Here are some tidbits that aren’t quite so well known about the location. It’s also commonly known as Panias, because Pan worship took place here, a deity that is part goat and plays the flute. I like to think of him as Mr. Tumnus. The country tends to look Narnia-ish at times anyways. Any who, Tumnus/Pan is supposedly a god of nature and fertility of Greek origin. Part of what encourages the belief in this deity is the fact that Mt. Hermon, which is just north of Caesarea Philippi, receives 70 inches of rainfall per year, and the Dannites, who are zealous for all of the wrong things in life, are just down the road. The combination of having a consistently lush area and pagan neighbors doesn’t make for the best life decisions in regard to idols.
You will recall that Jesus says Peter is the rock on which He will build His church. This Caesarea Philippi area is made of Cenomanian limestone, a rock that provides water, farmable soil, and shelter. The town is located in the region of Gaulanitis, which just so happens to have a population of both Jews and Gentiles. So why here? Why did Jesus have to come up here instead of staying at home in Capernaum?

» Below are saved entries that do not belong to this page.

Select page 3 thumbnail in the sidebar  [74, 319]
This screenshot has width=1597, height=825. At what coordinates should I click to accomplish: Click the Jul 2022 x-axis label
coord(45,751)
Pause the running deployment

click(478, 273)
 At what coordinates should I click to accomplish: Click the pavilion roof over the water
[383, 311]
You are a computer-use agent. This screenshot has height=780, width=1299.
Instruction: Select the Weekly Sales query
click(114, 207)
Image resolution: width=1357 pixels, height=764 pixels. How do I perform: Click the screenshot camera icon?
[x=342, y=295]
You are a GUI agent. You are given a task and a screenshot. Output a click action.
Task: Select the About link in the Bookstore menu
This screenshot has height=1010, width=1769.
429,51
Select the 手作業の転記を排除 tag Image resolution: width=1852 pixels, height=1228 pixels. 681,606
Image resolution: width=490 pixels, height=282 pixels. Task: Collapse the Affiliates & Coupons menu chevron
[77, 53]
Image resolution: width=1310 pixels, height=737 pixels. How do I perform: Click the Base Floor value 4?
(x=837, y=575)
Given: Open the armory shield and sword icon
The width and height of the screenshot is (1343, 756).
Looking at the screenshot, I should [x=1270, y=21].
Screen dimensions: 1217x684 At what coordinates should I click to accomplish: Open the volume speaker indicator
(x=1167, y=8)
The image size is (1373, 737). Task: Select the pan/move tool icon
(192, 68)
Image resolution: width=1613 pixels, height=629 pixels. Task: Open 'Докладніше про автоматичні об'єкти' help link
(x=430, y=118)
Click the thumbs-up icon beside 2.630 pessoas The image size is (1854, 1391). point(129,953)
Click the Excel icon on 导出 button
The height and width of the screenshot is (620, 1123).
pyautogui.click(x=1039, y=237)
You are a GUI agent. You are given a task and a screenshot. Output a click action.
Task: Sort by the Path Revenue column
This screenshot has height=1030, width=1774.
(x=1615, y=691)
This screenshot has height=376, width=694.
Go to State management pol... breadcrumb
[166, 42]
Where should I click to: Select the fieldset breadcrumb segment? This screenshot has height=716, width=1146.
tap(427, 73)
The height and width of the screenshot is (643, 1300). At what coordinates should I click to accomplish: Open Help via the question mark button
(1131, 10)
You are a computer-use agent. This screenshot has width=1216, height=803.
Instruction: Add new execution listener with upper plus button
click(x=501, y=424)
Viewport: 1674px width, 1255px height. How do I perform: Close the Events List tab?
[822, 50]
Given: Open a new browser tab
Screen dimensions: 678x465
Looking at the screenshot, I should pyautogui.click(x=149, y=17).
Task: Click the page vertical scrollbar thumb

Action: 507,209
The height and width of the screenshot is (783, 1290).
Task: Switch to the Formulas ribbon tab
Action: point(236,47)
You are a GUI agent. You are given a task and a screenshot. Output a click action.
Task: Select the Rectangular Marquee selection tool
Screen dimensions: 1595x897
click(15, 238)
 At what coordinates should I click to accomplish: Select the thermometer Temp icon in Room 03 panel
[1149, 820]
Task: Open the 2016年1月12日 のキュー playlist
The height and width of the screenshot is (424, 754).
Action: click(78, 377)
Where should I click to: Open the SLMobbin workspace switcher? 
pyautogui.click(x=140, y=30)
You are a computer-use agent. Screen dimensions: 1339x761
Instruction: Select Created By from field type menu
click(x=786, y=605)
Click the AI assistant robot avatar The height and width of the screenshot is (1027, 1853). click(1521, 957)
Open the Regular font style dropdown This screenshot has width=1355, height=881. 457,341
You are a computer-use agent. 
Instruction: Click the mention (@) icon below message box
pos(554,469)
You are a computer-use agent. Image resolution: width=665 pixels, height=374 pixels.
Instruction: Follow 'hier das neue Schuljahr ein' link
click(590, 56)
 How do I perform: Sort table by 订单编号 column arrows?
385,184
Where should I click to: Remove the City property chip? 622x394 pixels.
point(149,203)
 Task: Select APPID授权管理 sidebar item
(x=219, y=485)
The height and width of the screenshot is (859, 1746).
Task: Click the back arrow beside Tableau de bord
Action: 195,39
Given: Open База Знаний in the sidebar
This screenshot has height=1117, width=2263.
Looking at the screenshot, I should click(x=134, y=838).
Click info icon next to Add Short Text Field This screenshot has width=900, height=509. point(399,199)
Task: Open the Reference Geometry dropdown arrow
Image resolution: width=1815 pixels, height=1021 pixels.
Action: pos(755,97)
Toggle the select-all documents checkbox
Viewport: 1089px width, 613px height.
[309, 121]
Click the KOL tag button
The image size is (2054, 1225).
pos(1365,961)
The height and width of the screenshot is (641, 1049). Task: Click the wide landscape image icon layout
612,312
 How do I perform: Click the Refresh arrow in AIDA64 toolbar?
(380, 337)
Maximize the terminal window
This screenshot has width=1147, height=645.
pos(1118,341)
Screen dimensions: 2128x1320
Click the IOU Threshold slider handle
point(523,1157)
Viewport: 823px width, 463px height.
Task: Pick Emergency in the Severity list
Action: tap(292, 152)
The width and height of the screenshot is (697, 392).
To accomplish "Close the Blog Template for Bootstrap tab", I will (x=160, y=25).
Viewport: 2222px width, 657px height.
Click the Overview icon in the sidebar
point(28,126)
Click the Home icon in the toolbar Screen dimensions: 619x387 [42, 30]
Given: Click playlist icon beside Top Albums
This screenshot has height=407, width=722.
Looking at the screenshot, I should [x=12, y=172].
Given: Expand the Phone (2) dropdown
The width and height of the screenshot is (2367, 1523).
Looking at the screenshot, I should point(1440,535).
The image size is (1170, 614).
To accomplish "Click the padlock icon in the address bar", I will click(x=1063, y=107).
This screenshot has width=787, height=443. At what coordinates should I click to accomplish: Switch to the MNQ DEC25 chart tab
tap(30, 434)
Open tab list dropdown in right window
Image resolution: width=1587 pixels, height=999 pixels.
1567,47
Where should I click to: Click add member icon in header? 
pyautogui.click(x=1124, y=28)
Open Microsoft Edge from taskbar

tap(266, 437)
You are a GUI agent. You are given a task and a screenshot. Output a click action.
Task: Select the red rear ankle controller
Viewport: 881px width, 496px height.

Could Jesus be teaching through more than just His words here? Pair his statement that Peter will be the rock on which He will build His church with the fact that they are in an area of both Jews and Gentiles that is made of Cenomanian Limestone, the rock that gives you everything you need to survive.
Perhaps Jesus is indirectly telling Peter that the Lord will give him everything he needs and will need to survive. Perhaps Jesus is saying that His church will be made up of both Jews and Gentiles, and that He doesn’t want them separate. Maybe He’s telling Peter how crucial having a strong foundation is in a church. Who knows? But it’s fun to speculate.
Following this lecture we went on a 45 minute hike where we were able to truly soak up Caesarea Philippi. Well-watered enough to grow Jack’s beanstalk, the plant s were all plenty green, the water plenty loud, and the ground plenty muddy. From views of mountains to waterfalls, it was a satisfactory hike.
T E L N E A R M O U N T H E R M O N
For the life of me, I can’t remember the gosh darn name of this Tel. Something Har-Bon, but I don’t want to misinform you. This tel gave a stunning view of Mt. Hermon, had full on snowman complete with a carrot nose, AND an adorable coffee shop. I’m not exactly sure what we talked about up here- it was pretty cold and I didn’t take notes- sorry Vern!
The day ended with sipping a Belgian Mocha and photographing a stunning sunset. And of course laughter. And a sherut ride to our hotel.